**Source data**
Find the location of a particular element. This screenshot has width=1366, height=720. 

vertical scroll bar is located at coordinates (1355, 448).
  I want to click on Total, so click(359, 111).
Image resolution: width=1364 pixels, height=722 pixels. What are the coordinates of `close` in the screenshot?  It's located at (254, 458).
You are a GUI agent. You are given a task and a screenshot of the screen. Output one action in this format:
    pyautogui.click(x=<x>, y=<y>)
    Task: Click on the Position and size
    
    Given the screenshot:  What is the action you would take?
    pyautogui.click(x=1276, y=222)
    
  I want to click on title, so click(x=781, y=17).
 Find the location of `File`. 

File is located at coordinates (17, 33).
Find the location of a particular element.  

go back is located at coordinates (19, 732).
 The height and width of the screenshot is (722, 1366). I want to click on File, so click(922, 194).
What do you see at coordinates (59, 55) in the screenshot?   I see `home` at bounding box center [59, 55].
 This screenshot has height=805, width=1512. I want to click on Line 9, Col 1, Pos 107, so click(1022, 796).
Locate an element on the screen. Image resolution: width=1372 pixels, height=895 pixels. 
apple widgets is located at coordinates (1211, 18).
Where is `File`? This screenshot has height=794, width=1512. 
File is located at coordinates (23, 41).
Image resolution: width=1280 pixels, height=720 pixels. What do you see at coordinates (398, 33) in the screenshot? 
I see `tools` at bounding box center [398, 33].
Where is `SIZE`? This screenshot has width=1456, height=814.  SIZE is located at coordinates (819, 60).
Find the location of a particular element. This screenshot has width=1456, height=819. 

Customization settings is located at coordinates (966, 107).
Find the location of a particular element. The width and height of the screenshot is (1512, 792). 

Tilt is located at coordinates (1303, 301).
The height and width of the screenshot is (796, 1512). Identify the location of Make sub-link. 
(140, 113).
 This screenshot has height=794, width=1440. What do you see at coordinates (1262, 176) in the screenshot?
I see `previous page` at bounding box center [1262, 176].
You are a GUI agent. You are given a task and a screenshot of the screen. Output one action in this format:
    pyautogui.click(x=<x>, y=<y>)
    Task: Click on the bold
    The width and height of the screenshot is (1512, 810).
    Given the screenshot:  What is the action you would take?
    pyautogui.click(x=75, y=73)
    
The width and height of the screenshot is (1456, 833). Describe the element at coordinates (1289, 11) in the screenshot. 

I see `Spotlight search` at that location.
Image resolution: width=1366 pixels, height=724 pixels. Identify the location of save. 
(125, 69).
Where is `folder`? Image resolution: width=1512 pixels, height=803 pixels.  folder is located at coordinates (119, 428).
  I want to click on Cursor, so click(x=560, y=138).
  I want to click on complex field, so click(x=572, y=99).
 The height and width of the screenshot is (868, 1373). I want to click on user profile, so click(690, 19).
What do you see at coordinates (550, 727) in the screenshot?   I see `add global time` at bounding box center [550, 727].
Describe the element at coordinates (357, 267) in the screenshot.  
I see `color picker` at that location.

**Problem details**
Please recast the records from the line with "has width=1456, height=819." up to and including the line with "center [1262, 176]." as a numbered list, leaving out any blank lines.

**Final result**
1. Find the location of a particular element. This screenshot has width=1456, height=819. 
2. Customization settings is located at coordinates (966, 107).
3. Find the location of a particular element. The width and height of the screenshot is (1512, 792). 
4. Tilt is located at coordinates (1303, 301).
5. The height and width of the screenshot is (796, 1512). Identify the location of Make sub-link. 
6. (140, 113).
7.  This screenshot has height=794, width=1440. What do you see at coordinates (1262, 176) in the screenshot?
8. I see `previous page` at bounding box center [1262, 176].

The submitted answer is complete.